How probable a 3 compromised Tor relays?

I am not sure if I did the math wrong but it seems to me that 3 compromised Tor relays are not so unlikely.

Under the assumption that 33% of Tor relays are compromised, I made the following calculations:

Probability of getting 3 compromised relays in a circuit: 3.59% (0.03 ^ 3)

The probability of at least one compromised circuit in 100 circuits is: 97.49% (calculation below)
If each circuit has a 3.5937% chance of being fully compromised (from 0.33^3), the probability a single circuit is not compromised is 1 − 0.035937 = 0.964063.
For 100 independent circuits, the probability none are compromised is 0.964063^100 ≈ 0.0251.
So the probability of at least one compromised circuit in 100 attempts is 1 − 0.964063^100 ≈ 0.9749 (about 97.49%).

I don’t think this is a reasonable assumption, but also you aren’t taking into account guard nodes that are meant to reduce this exact probability.

5 Likes

Even if we assume a low percentage of compromised relays, like 20% percent, we still get alarming probabilities of compromised circuits:

Probability of a compromised single Tor circuit: 0.80%
Probability of at least one compromised circuit in 100 Tor circuits 55.21%

20% is not low. Where are you getting these numbers from?

Again, you are not taking into account guard nodes which reduce this probability.

Even still though, you are making a lot of assumptions, the biggest two being: that 20% are compromised in the first place, and that they are all operated by the same attacker.

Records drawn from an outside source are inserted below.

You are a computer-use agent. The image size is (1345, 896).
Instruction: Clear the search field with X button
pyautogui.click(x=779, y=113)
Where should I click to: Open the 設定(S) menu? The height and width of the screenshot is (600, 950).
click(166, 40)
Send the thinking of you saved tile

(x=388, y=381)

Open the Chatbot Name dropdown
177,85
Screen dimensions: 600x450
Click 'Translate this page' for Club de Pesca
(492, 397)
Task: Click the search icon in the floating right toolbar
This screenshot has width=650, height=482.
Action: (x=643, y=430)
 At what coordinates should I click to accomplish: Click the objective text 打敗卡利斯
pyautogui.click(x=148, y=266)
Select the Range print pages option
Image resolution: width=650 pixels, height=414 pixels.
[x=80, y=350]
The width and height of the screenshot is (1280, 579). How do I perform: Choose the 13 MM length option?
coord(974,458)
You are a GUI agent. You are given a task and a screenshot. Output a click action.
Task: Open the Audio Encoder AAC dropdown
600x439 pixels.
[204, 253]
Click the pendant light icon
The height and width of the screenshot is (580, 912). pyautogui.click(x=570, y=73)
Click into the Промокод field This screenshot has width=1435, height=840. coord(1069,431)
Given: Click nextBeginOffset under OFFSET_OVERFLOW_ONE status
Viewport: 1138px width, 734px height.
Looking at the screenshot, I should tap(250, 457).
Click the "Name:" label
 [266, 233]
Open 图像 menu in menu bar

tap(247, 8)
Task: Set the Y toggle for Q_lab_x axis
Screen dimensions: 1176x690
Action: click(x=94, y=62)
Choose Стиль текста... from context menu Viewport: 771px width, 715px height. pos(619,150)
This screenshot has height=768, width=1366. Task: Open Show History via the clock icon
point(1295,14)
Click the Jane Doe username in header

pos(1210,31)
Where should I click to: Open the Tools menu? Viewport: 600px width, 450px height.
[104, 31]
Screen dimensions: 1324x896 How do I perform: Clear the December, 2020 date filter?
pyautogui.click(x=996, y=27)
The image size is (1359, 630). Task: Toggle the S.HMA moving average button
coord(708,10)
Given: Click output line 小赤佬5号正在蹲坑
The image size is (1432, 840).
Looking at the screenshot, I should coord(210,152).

There is a whole selection algorithm that differentiates between guards, middles, and exits, and takes into account things like whether the relays in a circuit are in neighboring IP space. You can’t increase your consensus weight by simply running more nodes, and the Tor team monitors for Sybil attacks on their end and manually removes groups of relays to prevent this as well.

4 Likes

Couple of things to digest here.

First and foremost, I have to preface everything by saying the chances of you being caught by a correlation or advanced attack that compromises Tor in general is astronomically low. It is much easier for your adversary to find OpSec mistakes you make than compromise an anonymity network. Even high-level adversaries with basically infinite funding would much rather find a few OpSec mistakes you’ve made throughout the years than spend hundreds of thousands or even millions of dollars to undermine an anonymity network that they themselves use. That being said, it’s not impossible.

While there is no solid evidence of a correlation attack ever being performed on the Tor network alone, there have been some cases in the past where it looked very suspicious and likely that they have been performed. Again, it is very unlikely but NOT impossible. If you hear about a major Drug Market being busted, the chances they compromised the Tor network is far, far lower than an admin using an outdated application, failing to update a program, or even using a zero-day on a specific piece of software they use.

While the “20% of nodes being compromised” is completely baseless, I will run with it. IF 20% of Tor nodes were malicious, the time it would take for your circuit to be deanonymized would be roughly as follows:

Note: The Tor browser picks a guard node at first connection along with a few backup nodes. After one is through, a new node from that initial pool will be used. Guards cycle about every month OR if one becomes unusable.

Math

Definitions

  • pG = fraction of guard bandwidth compromised (e.g., 0.2)

  • pE = fraction of exit bandwidth compromised (e.g., 0.2)

  • N = number of circuits you build while on the same primary guard

  • Δt = average time between new circuits that matter (minutes)

Core results

  • Chance of at least one deanonymized circuit after N circuits:

    • P = pG × [1 − (1 − pE)^N]
  • Circuits to first deanonymization if you have a bad guard:

    • E[N | bad guard] = 1 / pE
  • Time to first deanonymization if you have a bad guard:

    • E[T | bad guard] = Δt / pE

Quick plug-in example (pG = pE = 0.2, Δt = 10 min)

  • P after N circuits: 0.2 × [1 − 0.8^N]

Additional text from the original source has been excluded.